Exercise goal: In the excerpt on what a process keeps after exec, repeat the text from "All open files" to "program starts up.".

Excerpt:

— begin —

After an exec, signal disposition changes; see Section 10.9, “Signals Across fork() and exec(),” page 398, for more information.

All open files and directories remain open and available after the exec. This is how programs inherit standard input, output, and error: They’re in place when the program starts up.

Most of the time, when you fork and exec a separate program, you don’t want it to inherit anything but file descriptors 0,1 and 2. In this case, you can manually close all other open files in the child, after the fork but before the exec. Alternatively, you can mark a file descriptor to be automatically closed by the system upon an exec; this latter option is discussed later in the chapter (see Section 9.4.3.1, “The Close-on-exec Flag,” page 329).

Terminating a Process

Process termination involves two steps: The process exits, passing an exit status to the system, and the parent process recovers the information.

— end —

Source excerpt:
— begin —

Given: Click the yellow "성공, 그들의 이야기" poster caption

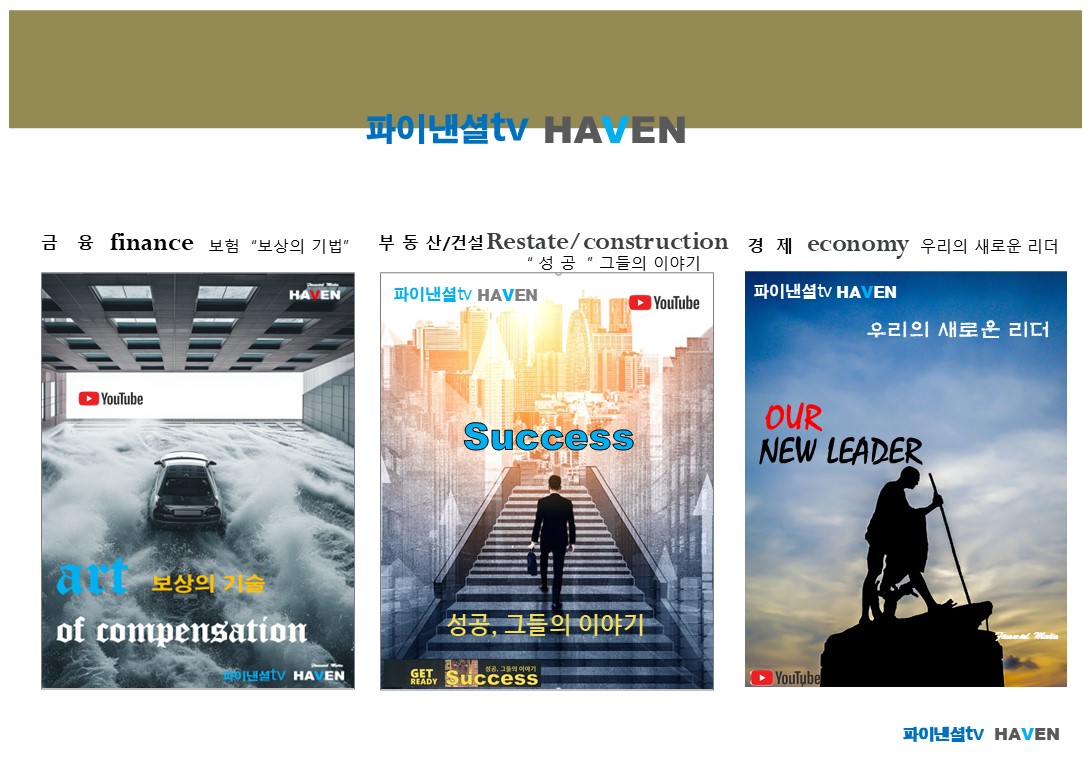Looking at the screenshot, I should [x=546, y=626].
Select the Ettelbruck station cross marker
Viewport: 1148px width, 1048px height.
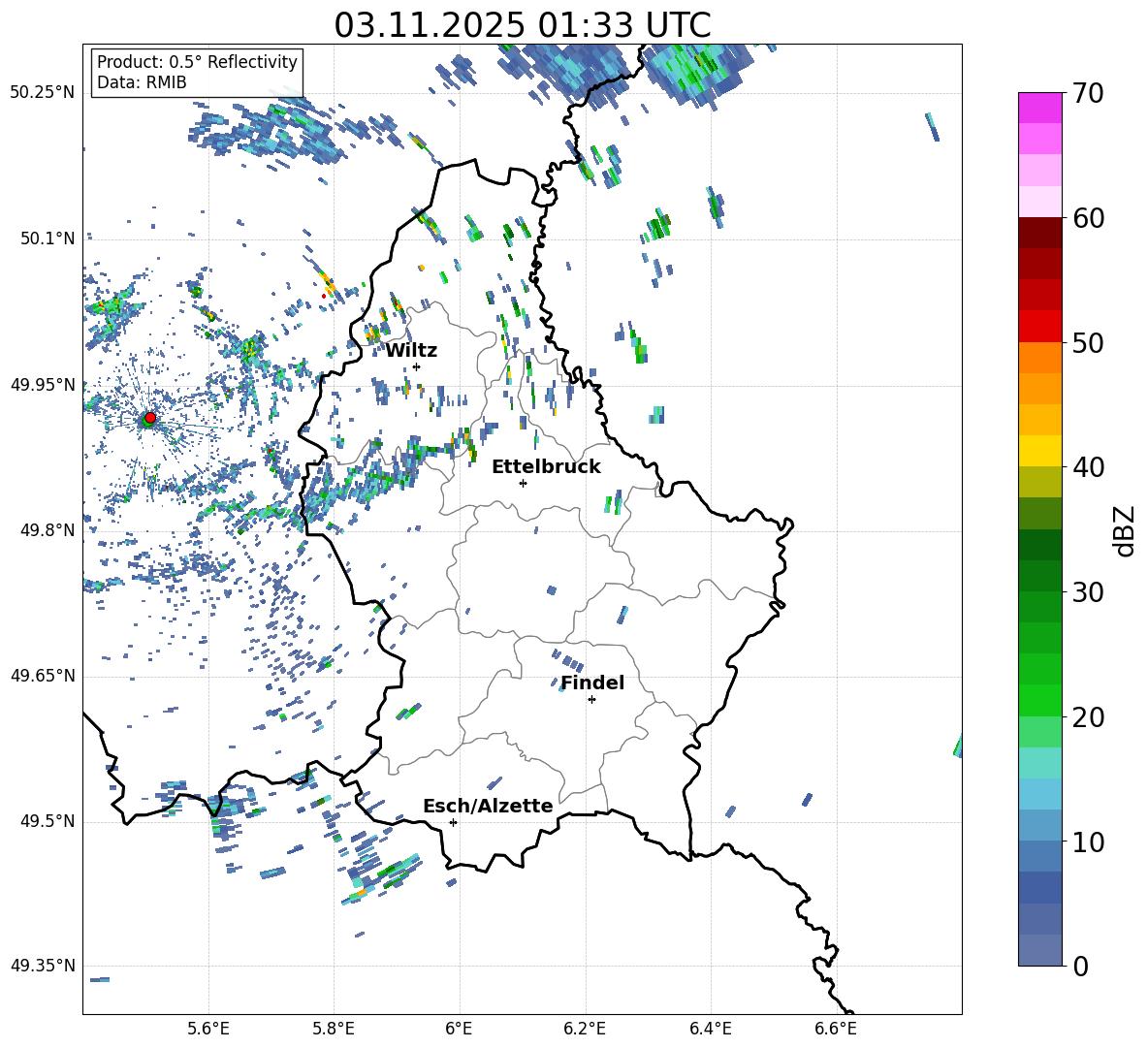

— end —

Exercise solution:
All open files and directories remain open and available after the exec. This is how programs inherit standard input, output, and error: They’re in place when the program starts up.